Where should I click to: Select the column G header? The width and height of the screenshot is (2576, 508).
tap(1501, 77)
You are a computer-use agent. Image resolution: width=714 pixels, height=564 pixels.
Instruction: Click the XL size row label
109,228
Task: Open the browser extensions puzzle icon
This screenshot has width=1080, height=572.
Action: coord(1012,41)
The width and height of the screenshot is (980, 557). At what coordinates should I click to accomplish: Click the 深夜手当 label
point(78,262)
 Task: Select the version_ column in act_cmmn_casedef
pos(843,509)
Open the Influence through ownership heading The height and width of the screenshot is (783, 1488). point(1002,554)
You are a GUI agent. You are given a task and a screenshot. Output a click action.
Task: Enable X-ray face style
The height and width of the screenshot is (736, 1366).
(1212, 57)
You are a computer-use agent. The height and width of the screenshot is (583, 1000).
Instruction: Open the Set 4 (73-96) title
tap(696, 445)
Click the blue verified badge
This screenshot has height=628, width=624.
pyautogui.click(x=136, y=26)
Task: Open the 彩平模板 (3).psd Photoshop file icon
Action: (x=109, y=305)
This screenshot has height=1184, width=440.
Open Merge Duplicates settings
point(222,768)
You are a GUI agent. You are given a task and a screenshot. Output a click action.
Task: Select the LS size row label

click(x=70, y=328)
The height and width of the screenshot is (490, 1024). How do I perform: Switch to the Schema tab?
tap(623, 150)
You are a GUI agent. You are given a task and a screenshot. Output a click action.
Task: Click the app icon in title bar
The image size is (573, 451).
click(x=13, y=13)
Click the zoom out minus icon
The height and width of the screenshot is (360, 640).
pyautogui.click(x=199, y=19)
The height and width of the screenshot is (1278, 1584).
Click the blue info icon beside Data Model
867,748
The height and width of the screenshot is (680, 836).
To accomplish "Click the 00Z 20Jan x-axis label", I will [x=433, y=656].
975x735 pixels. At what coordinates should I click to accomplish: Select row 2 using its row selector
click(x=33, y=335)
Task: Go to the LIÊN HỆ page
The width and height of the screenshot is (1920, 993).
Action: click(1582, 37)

_Directions for this task:_
As listed above, the lines from the line with "Task: Enable X-ray face style" to the line with "You are a computer-use agent. The" are to be echoed exactly, with both ends included and nothing added.

_Your solution:_
Task: Enable X-ray face style
The height and width of the screenshot is (736, 1366).
(1212, 57)
You are a computer-use agent. The height and width of the screenshot is (583, 1000).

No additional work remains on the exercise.